HMS Repulse (foreground right) stands behind HMS Philomel (centre) and sends the French fleet fleeing back into Toulon. After a painting by Nicholas Pocock:





Commander Guion ordered that a signal be made to HMS Repulse:
"You REPULSED the enemy and nobly saved us. Grant me permission to return thanks"


In May of 1811, Captain Halliday swapped ships wth Captain Richard Hussey Moubray of HMS Montagu. Captain Moubray's previous command appointments had included the 18pdr-armed 38-gun frigate HMS Active and the 12pdr-armed 32-gun, fir-built frigate HMS Maidstone.




In March and April of 1813, the 18pdr-armed 38-gun frigates HMS Undaunted and the ex-French HMS Volontaire and the 32pdr carronade-armed 18-gun brig-sloop HMS Redwing had been carrying out cutting-out raids on the south coast of France between Toulon and Marseilles. On the 2nd of May, these vessels were joined by HMS Repulse and Captain Moubray sent 100 of her Marines on a raid, together with those from HMS Undaunted and HMS Volontaire. Their objective was a newly constructed shore battery near the port of Morgion. At the same time, the boats of all the ships were to launch a cutting-out raid on the port. The launches (the largest boats) were to be fitted with 18pdr carronades taken from HMS Repulse's poop deck in order to provide covering fire with HMS Redwing. The Marines were landed and drove back the French troops and held them in the hills overlooking the town while the seamen captured several small, heavily laden vessels in the harbour as well as destroying the batteries including nine guns and a 13-inch mortar. The whole raid was successfully completed at a cost of two seamen killed and three men and the officer commanding the seamen, Mr Isaac Shaw, First Lieutenant in HMS Volontaire were wounded.

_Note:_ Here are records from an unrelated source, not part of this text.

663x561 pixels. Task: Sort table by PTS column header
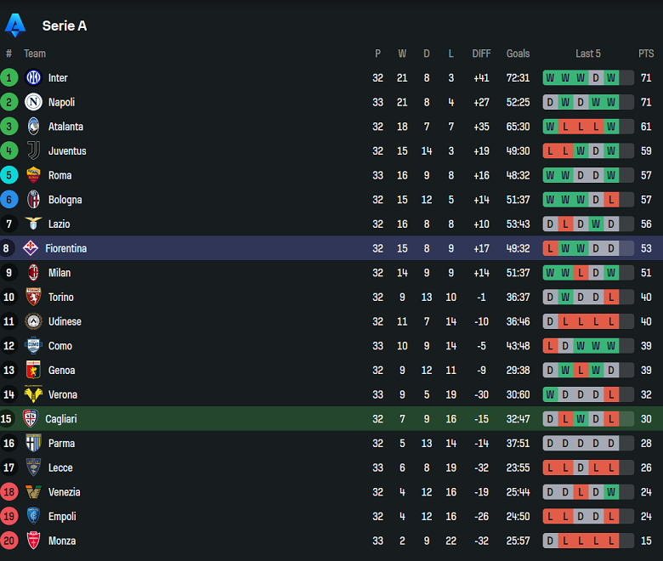(646, 54)
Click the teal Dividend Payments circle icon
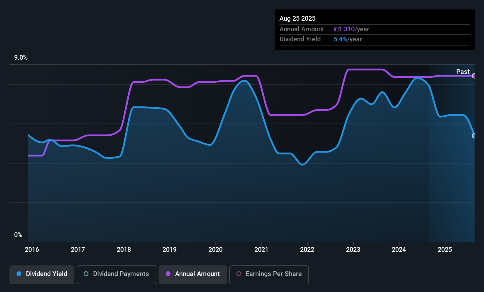 [x=86, y=274]
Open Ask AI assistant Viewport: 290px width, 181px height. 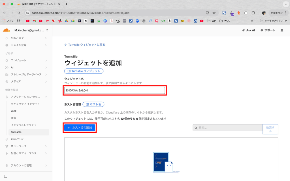(x=248, y=30)
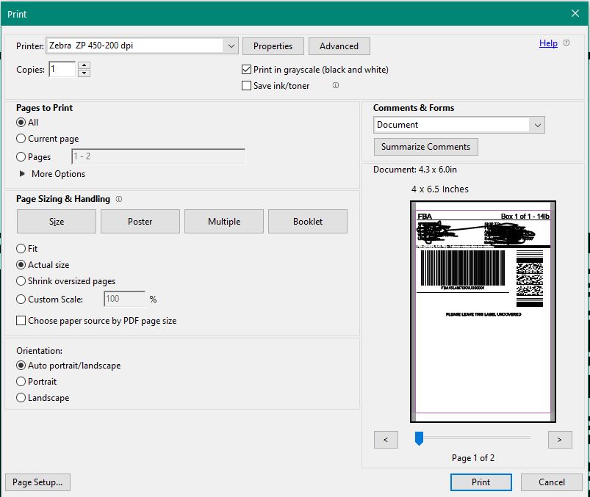The width and height of the screenshot is (590, 497).
Task: Select the Fit radio button
Action: (21, 249)
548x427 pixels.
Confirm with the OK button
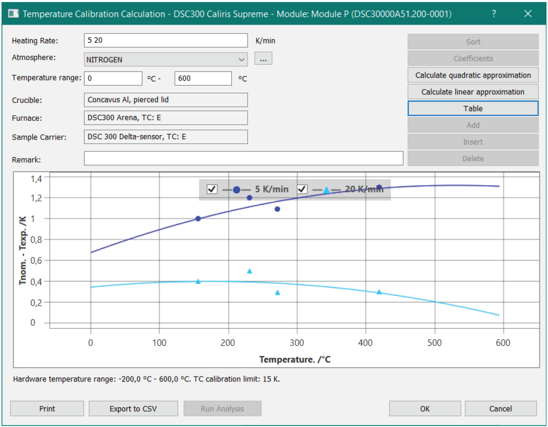(425, 409)

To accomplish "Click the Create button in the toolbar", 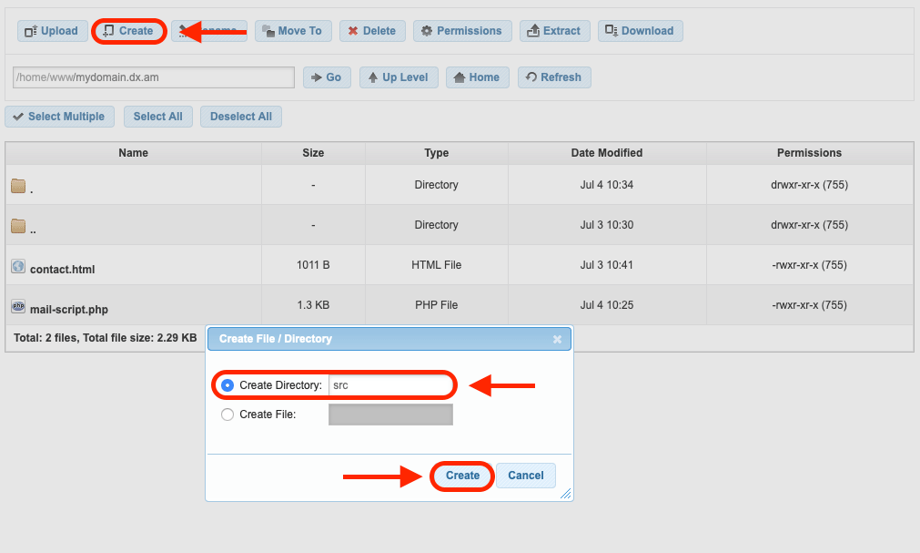I will click(x=128, y=31).
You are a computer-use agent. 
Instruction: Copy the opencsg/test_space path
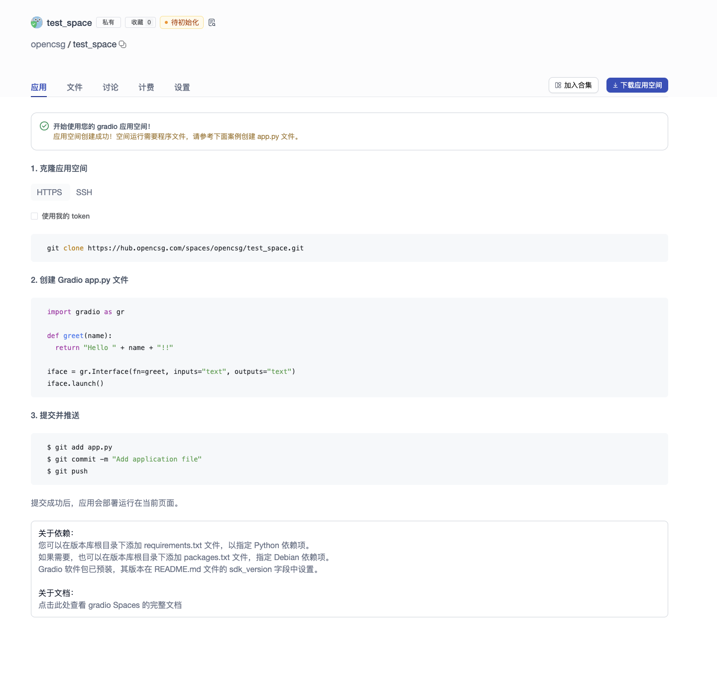click(122, 44)
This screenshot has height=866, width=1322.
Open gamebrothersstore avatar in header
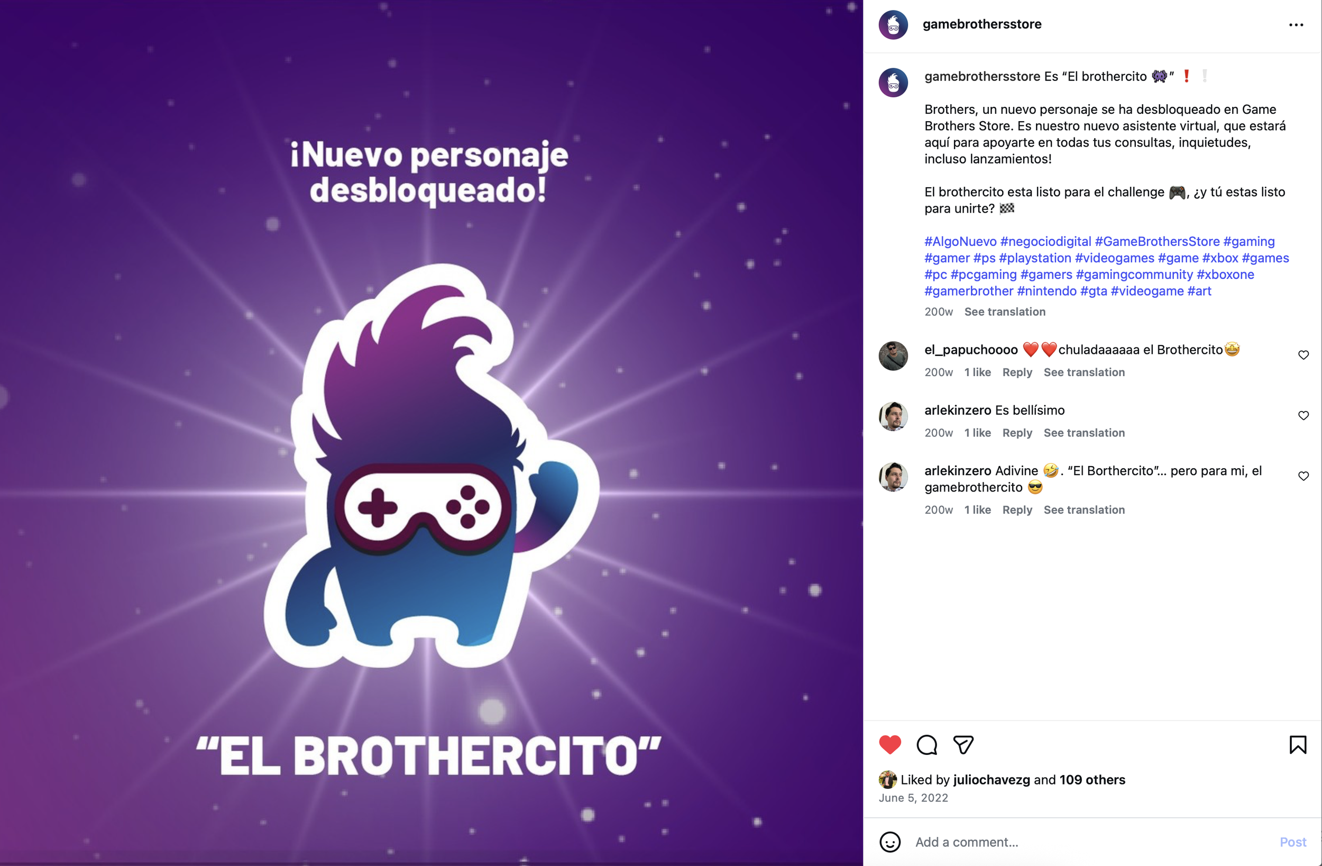point(893,24)
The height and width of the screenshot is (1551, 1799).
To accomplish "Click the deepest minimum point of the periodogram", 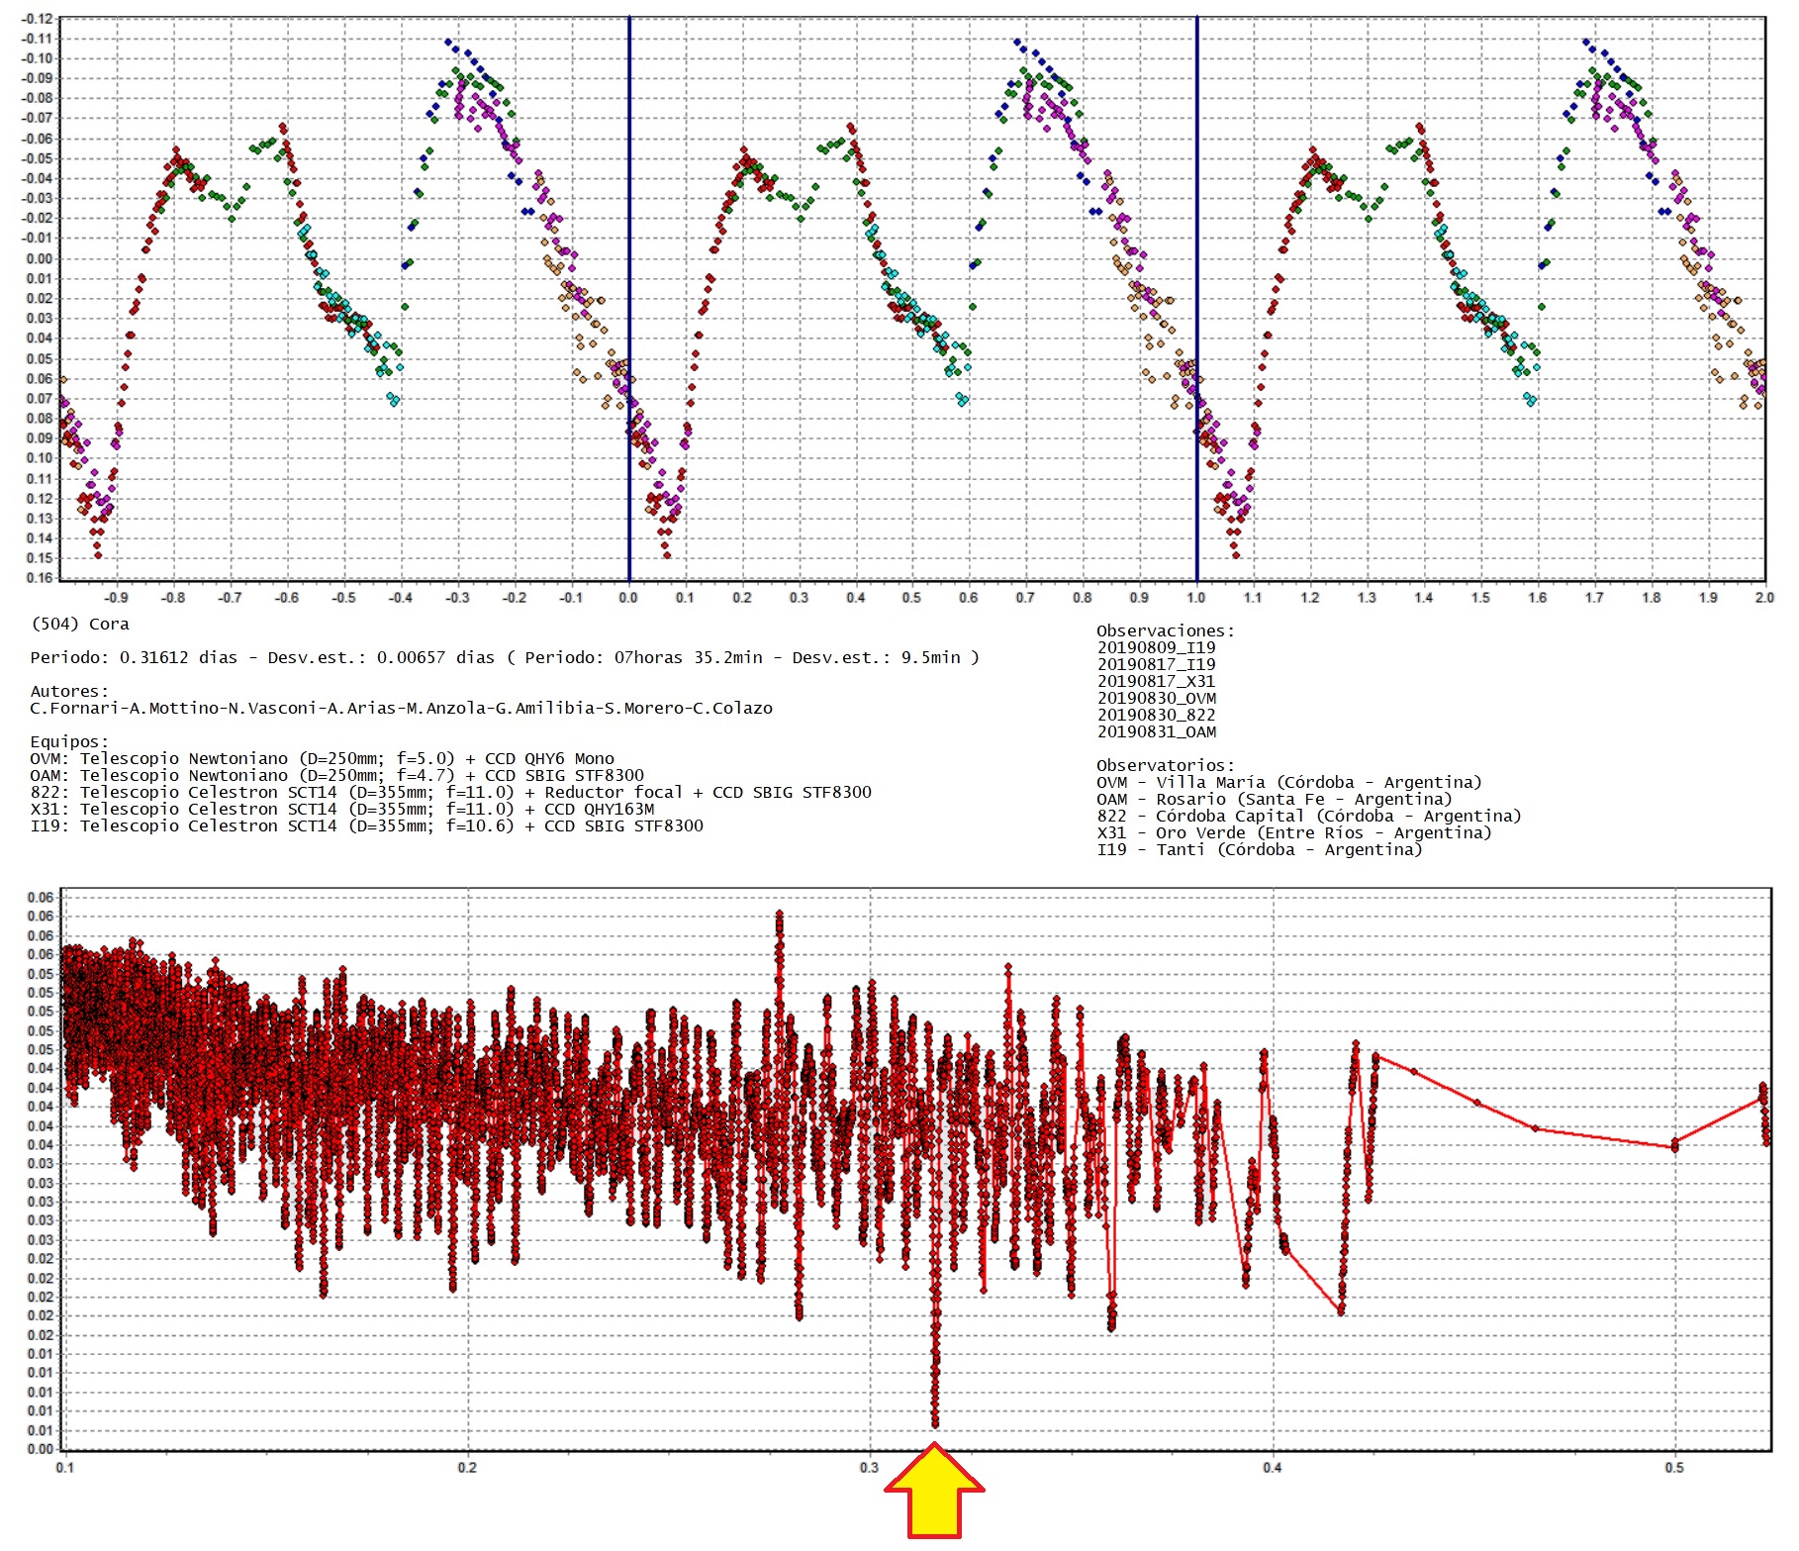I will 935,1423.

That was the last time that HMS Repulse and her men saw action. On the 11th of April 1814, the Napoleonic War was ended by the Treaty of Fontainebleu and by May, HMS Repulse was in Plymouth Royal Dockyard being fitted for the Ordinary.


HMS Repulse remained in the Plymouth Ordinary under the care of a skeleton crew until September of 1820, when she was taken into the Royal Dockyard and was broken up.
"I did not say the French would not come, I said they will not come by sea" - Admiral Sir John Jervis, 1st Earl St Vincent.